The veterans of tomorrow

Veterans Day marches onto the scene this year with something added to the nation's annual recognition of the men and women who have worn their country's uniform. It is a heightened awareness of the current armed forces' need for sufficient qualified personnel -- the veterans of tomorrow. The presidential campaign contributed to that awareness. The new administration in Washington is expected to find decisions on the B-1 and the MX less urgent than decisions on how to maintain the necessary manpower: pay indexed to inflation? increased benefits? the draft?

At some points the policies for present and future veterans coincide. For example, ever since World War II one of the most nationally constructive veterans' programs has been the GI Bill to provide assistance for post-discharge education and training. It seems eminently reasonable to be considering ways of fairly extending time limits for Vietnam era veterans to take advantage of such benefits -- and of assuring similar benefits for men and women who join the current armed forces. Max Cleland, the head of the Veterans Administration, has called for a peacetime GI Bill not only to serve today's veterans but to provide an additional incentive for volunteering to join the armed forces.

The latter need not only the people who make a career of military service but a steady resupply of young troops and specialists who serve limited terms. The country needs the development of their talents in civilian life, and they themselves need such development to find satisfying and productive work. It would serve these purposes for President-elect Reagan to follow through on his campaign promise to restore the GI Bill.

Mr. Reagan also called for military pay "comparable to that in the private sector." And after the election he confirmed his general adherence to the Republican platform, which contains a promise to index military pay and allowances to portect personnel from inflation.

We have questions about the strict indexing of anyone's pay to inflation. Which measure of inflation should be used, for example? Does pay go down when inflation goes down?

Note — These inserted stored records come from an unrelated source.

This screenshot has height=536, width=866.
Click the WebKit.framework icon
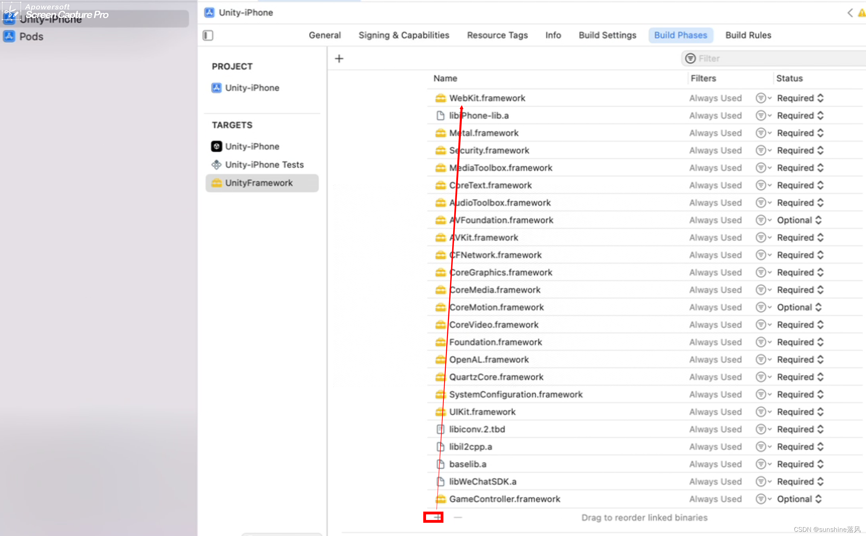(x=441, y=98)
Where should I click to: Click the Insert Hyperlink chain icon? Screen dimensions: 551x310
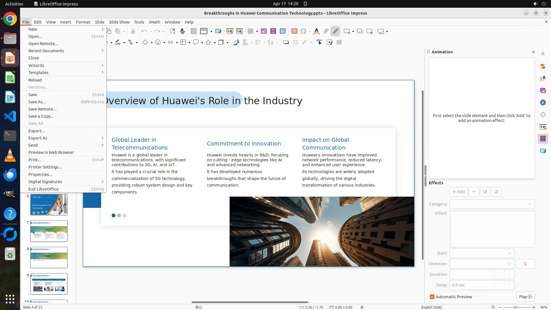pos(326,31)
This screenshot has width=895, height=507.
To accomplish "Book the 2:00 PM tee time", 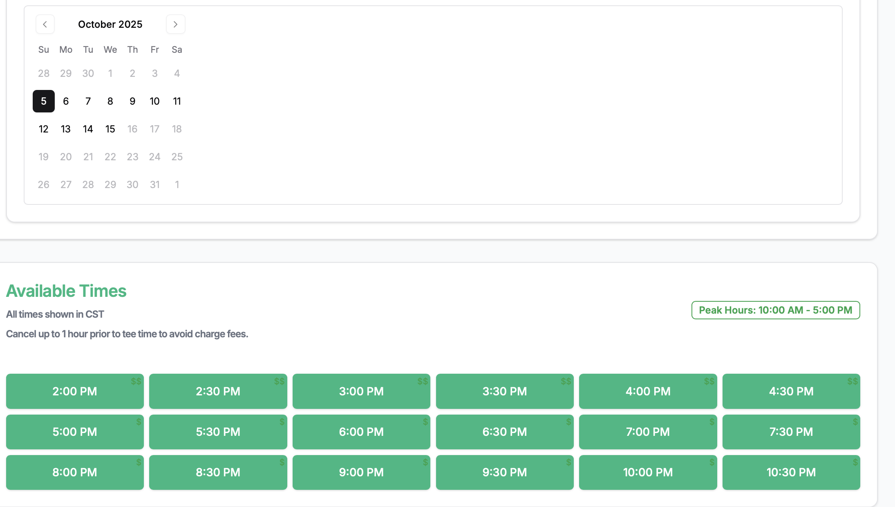I will 74,391.
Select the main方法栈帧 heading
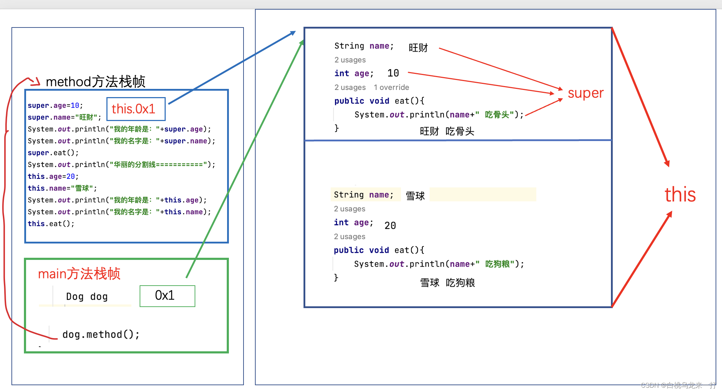Screen dimensions: 722x392 (x=79, y=273)

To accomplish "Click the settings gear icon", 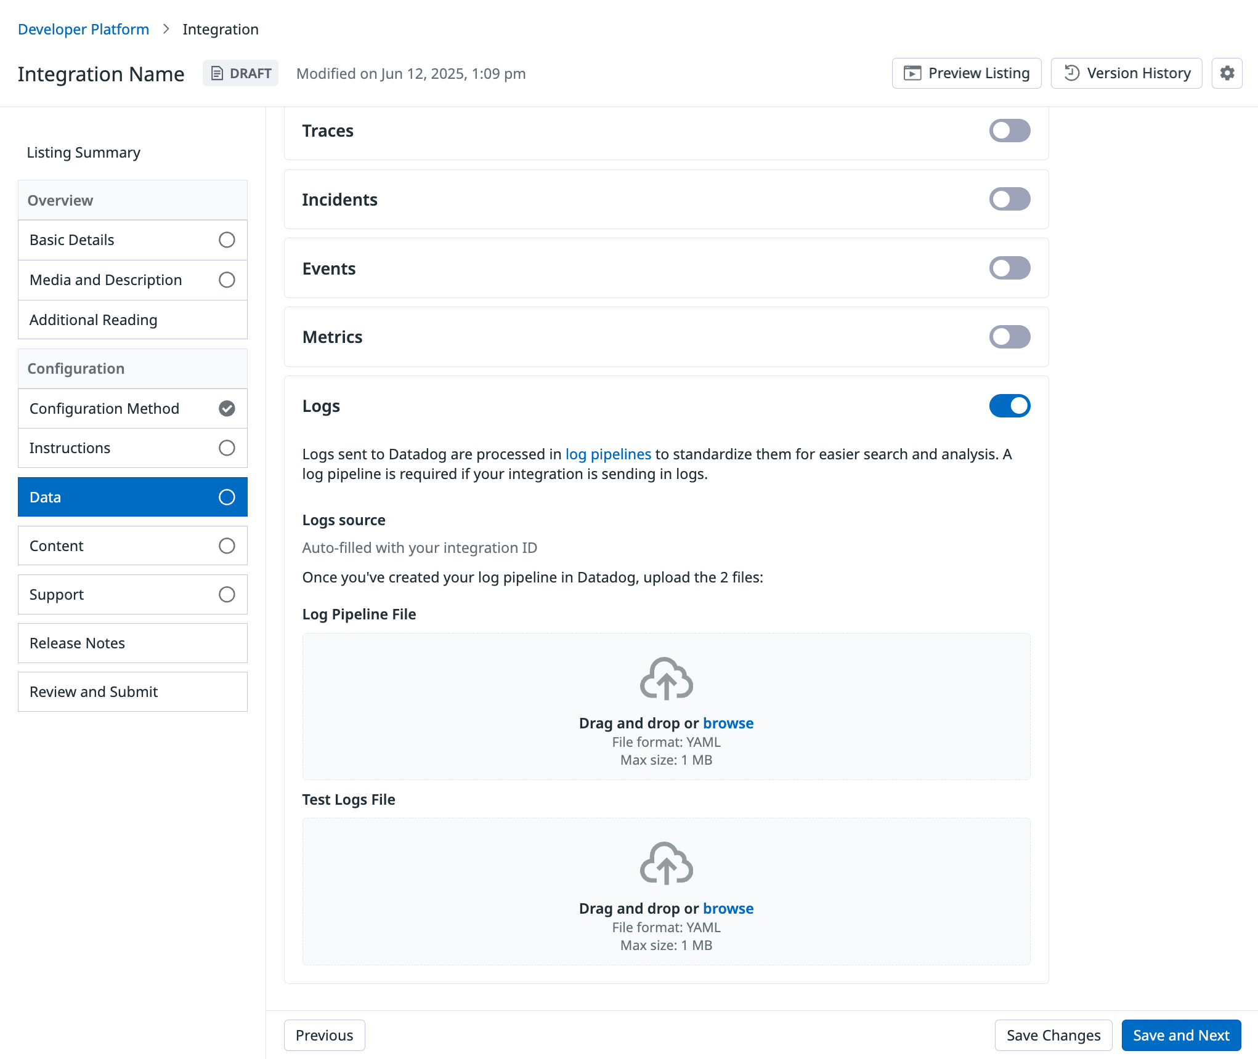I will click(1227, 73).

Rather, the jobs done in the armed services should be evaluated and paid for at the level to obtain the personnel to fill them. After last year's disappointments in recruiting, the armed services say that, for the fiscal year ending Sept. 30, they reached 100 percent of their recruiting goals. The next acknowledged problem is "retention," how to encourage people to stay in the servies longer. Here it is a matter not only of dollars and cents, as in the increased enlistment bonuses advocated by the Republicans, but of training oppotunities, living arrangements, nondiscriminatory policies up and down the line.

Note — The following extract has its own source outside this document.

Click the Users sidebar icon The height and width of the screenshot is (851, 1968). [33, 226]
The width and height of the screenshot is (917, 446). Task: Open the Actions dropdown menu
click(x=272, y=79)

Mr. Reagan has opposed the draft registration ordered by President Carter. But some argue that a draft itself will be necessary to meet America's peacetime defense needs. Still, as long as recruitment goals are being met, such questions arise as who and how many people would have to be drafted? And which of the volunteers would they be expected to replace? The Reagan administration ought to explore the situation thoroughly.

With all the new attention to the "veterans of tomorrow," the veterans of today, of course, must not be overlooked. This is not likely, since there are now more than 30 million of them, more than six times the number when the Veterans Administration was established a half century ago. And this year the country spent $20.6 billion for their needs. Beginning in 1990, it is estimated that more than half of all American men over 65 will be veterans. As it is, only about one in every five eligible for various benefits applies for them.

There should be the kind of training and employment efforts, along with the general revitalization of the US economy, that will help keep veterans from falling to the levels of need which can trigger veterans' benefits. (Veterans over 65 are by legal definition seen to be "disaled" and thus eligible for pensions if their incomes are below certain figures.) And veterans themselves, so many of whom demonstrated the capacities of self-reliance on the battlefield, should join with other Americans in building the country to the limits of their ability rather than accepting more than is their due. As the bill mounts for veterans' pensions, for example, the practice of "double-dipping" into other government benefits becomes plainly unacceptable.

All this may be on the country's mind as Veterans Day arrives. But let it not muffle the trupets of praise and gratitude for those men and women who gave so much of themselves for their country's defense.